In active immunotherapy, an antigenic peptide, polypeptide or protein, or an autologous or allogenic tumor cell composition or “vaccine” is administered, generally with a distinct bacterial adjuvant (Ravindranath and Morton, 1991; Morton et al., 1992; Mitchell et al., 1990; Mitchell et al., 1993).

In adoptive immunotherapy, the patient's circulating lymphocytes, or tumor infiltrated lymphocytes, are isolated in vitro, activated by lymphokines such as IL-2 or transduced with genes for tumor necrosis, and readministered (Rosenberg et al., 1988; 1989).

4. Surgery

In some embodiments, the polygodial derivatives of the present disclosure can be used in conjunction with surgery. Approximately 60% of persons with cancer will undergo surgery of some type, which includes preventative, diagnostic or staging, curative, and palliative surgery. Curative surgery is a cancer treatment that may be used in conjunction with other therapies, such as the treatment of the present disclosure, chemotherapy, radiotherapy, hormonal therapy, gene therapy, immunotherapy and/or alternative therapies.

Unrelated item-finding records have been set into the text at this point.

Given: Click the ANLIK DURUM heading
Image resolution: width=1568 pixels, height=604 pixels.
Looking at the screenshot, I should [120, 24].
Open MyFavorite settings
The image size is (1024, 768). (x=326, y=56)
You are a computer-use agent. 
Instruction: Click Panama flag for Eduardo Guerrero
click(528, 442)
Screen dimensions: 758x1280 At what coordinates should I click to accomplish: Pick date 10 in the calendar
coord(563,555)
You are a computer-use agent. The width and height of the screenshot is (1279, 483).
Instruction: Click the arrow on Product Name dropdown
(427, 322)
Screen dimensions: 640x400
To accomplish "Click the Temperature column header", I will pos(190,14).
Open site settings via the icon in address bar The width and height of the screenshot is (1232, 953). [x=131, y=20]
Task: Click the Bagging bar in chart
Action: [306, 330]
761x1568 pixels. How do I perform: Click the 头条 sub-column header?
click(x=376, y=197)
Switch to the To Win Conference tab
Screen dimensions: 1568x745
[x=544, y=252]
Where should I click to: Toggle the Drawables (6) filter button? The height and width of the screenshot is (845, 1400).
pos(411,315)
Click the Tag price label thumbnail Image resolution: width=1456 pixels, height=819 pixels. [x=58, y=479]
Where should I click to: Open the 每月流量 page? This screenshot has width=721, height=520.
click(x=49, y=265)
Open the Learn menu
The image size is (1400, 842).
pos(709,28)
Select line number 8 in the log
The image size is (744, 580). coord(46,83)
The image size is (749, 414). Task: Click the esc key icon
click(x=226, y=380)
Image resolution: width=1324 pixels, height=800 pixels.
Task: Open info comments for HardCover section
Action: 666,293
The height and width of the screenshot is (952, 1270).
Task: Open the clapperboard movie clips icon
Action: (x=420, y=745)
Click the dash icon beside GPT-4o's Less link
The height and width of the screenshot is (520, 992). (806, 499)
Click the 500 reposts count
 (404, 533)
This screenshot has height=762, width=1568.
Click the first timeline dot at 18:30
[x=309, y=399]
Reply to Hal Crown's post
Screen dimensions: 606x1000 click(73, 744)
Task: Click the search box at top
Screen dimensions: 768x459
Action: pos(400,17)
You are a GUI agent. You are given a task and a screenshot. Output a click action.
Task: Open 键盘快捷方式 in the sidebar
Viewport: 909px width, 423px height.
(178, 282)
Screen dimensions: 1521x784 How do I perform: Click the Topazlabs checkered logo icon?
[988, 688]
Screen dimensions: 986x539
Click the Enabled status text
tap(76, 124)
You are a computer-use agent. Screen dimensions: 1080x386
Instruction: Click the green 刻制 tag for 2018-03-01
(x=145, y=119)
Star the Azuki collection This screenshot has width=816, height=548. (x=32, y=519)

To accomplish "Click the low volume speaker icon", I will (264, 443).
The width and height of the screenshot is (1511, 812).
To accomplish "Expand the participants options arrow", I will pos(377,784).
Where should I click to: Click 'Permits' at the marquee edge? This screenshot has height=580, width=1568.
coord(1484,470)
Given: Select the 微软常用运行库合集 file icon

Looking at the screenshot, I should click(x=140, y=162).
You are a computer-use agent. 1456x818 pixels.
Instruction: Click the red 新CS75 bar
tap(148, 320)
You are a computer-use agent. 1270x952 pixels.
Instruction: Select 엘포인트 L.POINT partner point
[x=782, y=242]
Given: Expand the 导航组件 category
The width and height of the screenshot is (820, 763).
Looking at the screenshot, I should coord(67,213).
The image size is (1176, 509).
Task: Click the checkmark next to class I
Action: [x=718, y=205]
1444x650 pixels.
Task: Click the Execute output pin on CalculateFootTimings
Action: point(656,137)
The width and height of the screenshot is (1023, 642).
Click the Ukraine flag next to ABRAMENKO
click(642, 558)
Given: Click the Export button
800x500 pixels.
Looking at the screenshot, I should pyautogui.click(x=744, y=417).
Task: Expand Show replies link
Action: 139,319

Curative surgery includes resection in which all or part of cancerous tissue is physically removed, excised, and/or destroyed. Tumor resection refers to physical removal of at least part of a tumor. In addition to tumor resection, treatment by surgery includes laser surgery, cryosurgery, electrosurgery, and microscopically controlled surgery (Mohs' surgery). It is further contemplated that the present disclosure may be used in conjunction with removal of superficial cancers, precancers, or incidental amounts of normal tissue.

Upon excision of part or all of cancerous cells, tissue, or tumor, a cavity may be formed in the body. Treatment may be accomplished by perfusion, direct injection or local application of the area with an additional anti-cancer therapy. Such treatment may be repeated, for example, every 1, 2, 3, 4, 5, 6, or 7 days, or every 1, 2, 3, 4, and 5 weeks or every 1, 2, 3, 4, 5, 6, 7, 8, 9, 10, 11, or 12 months. These treatments may be of varying dosages as well.

5. Other Agents

It is contemplated that other agents may be used with the present disclosure. These additional agents include immunomodulatory agents, agents that affect the upregulation of cell surface receptors and GAP junctions, cytostatic and differentiation agents, inhibitors of cell adhesion, agents that increase the sensitivity of the hyperproliferative cells to apoptotic inducers, or other biological agents. Immunomodulatory agents include tumor necrosis factor; interferon alpha, beta, and gamma; IL-2 and other cytokines; F42K and other cytokine analogs; or MIP-1, MIP-1β, MCP-1, RANTES, and other chemokines. It is further contemplated that the upregulation of cell surface receptors or their ligands such as Fas/Fas ligand, DR4 or DR5/TRAIL (Apo-2 ligand) would potentiate the apoptotic inducing abilities of the present disclosure by establishment of an autocrine or paracrine effect on hyperproliferative cells. Increases intercellular signaling by elevating the number of GAP junctions would increase the anti-hyperproliferative effects on the neighboring hyperproliferative cell population. In other embodiments, cytostatic or differentiation agents can be used in combination with the present disclosure to improve the anti-hyerproliferative efficacy of the treatments. Inhibitors of cell adhesion are contemplated to improve the efficacy of the present disclosure. Examples of cell adhesion inhibitors are focal adhesion kinase (FAKs) inhibitors and Lovastatin. It is further contemplated that other agents that increase the sensitivity of a hyperproliferative cell to apoptosis, such as the antibody c225, could be used in combination with the present disclosure to improve the treatment efficacy.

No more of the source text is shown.